Bristol. Si j’avais pu je m’y serais pendu. Je m’y suis perdu. Les goélands chantaient dans le ciel sale et froid, et moi, dans mon cœur, c’était lourd et douloureux. Ca ne voulait pas me quitter. M’étouffait. J’aurais voulu m’en libérer, de ces idées noires qui s’agglutinaient dans ma tête, j’aurais pu partir, ou me pendre, m’enterrer, pourtant, je l’aimais, cette ville.
La mer prenait le pas. Je la voyais me lécher les pieds. Je la voyais m’étouffer. Je l’entendais qui emportait tout. Toutes les ruines du monde. Fragments de nos livres, de nos voix.
Les goélands dans le ciel triste chantaient. Moi, je m’enfonçais. Ivre. De toutes ces images. De tous ces bruits. Comme rongé. M’effritant. Falaise battue. Je me perdais dans les rues de la ville. Et alors que je grimpais, saignant et suffoquant, j’entendais autour de moi des bruits de pas.
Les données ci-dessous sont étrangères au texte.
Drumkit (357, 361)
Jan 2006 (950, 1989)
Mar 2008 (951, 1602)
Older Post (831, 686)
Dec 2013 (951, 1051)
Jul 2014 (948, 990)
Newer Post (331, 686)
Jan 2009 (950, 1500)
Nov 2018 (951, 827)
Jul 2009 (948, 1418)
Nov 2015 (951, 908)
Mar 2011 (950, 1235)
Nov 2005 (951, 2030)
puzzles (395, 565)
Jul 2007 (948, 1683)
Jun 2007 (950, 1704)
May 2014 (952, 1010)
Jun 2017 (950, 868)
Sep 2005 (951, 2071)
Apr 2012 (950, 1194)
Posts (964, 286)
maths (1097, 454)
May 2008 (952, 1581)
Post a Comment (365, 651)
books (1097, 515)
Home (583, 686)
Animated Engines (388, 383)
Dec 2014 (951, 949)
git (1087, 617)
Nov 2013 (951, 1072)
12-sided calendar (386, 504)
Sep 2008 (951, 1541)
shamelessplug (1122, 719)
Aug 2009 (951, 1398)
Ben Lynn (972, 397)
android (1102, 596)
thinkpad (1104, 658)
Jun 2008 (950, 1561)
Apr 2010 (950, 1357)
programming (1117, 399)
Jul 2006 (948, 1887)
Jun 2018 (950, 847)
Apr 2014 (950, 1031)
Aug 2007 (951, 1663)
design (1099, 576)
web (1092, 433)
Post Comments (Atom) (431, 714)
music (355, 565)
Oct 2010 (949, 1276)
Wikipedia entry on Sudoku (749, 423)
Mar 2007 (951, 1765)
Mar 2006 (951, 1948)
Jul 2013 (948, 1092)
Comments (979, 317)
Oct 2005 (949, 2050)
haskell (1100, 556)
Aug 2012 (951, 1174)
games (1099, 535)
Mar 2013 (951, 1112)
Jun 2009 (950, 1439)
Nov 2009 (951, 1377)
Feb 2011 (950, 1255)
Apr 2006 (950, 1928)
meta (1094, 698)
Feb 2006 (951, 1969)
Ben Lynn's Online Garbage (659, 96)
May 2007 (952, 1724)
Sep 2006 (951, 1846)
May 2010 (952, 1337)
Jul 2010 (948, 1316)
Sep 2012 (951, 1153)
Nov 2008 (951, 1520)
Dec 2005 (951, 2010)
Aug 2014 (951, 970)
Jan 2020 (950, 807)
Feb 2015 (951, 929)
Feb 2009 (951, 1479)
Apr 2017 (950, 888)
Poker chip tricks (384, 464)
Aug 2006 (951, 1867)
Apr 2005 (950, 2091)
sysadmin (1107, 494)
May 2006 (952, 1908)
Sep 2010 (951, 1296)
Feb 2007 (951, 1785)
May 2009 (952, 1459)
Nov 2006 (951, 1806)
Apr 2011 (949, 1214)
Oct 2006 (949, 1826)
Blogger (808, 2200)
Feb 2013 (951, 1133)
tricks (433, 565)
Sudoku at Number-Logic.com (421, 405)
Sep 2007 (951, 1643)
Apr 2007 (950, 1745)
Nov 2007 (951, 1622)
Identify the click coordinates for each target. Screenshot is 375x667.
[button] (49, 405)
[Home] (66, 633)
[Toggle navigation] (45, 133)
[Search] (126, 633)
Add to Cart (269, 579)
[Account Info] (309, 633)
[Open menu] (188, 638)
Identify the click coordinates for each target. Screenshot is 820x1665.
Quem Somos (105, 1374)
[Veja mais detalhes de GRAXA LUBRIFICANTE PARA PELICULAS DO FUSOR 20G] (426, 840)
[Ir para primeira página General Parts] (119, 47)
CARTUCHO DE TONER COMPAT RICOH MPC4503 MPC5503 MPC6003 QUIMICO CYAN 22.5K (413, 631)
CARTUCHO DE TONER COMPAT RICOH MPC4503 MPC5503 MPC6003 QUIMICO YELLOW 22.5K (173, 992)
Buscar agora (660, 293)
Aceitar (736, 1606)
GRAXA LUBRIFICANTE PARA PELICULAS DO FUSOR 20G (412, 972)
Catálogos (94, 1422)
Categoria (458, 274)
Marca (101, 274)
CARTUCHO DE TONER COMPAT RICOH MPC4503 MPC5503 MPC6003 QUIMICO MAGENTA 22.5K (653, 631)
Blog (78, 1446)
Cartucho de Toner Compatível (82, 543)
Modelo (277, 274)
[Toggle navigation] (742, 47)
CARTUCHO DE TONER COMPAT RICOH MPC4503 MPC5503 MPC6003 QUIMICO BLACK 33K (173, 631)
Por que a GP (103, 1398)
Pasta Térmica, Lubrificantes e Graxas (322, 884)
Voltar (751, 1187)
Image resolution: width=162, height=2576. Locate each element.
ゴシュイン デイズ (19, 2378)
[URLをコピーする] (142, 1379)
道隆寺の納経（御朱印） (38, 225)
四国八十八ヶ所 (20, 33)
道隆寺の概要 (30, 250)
Ca vivait. Les terrasses des cafés étaient pleines de monde. Partout, il y avait des affiches. La troupe du Roi Lion allait bientôt se produire dans le Bristol Hippodrome. Les gens étaient insouciants. Moi, sans la peur de la mort, je serais monté au sommet de la tour qui se dressait devant moi, et je me serais pendu.
Je partageais l’appartement avec des kékés. Des gosses de riches. Crasseux. Le soir je les retrouvais assis en slip dans le salon. Les jambes écartées. Avachis. Ils fumaient. Joint après joint. Ricanaient. Dans la cuisine ça puait la mort. Ils avaient des convictions. De braves petits sarkozystes décomplexés. Méprisants envers les plus démunis. Ils étaient droits dans leurs bottes. Les assiettes s’accumulaient. Ils n’en avaient rien à branler. On aurait cru l’odeur de mille cadavres entassés. Ils avaient voulu me coincer. Tu penses quoi du conflit israélo-palestinien. Evidemment. Avec mes origines syriennes. Il fallait savoir. Se renseigner sur mes sympathies. En savoir plus sur mes engagements politiques. Tu es du côté des Palestiniens peut-être. Et ça ricanait. Assis en slip. Avachis. Les jambes écartées. Ca ricanait fort.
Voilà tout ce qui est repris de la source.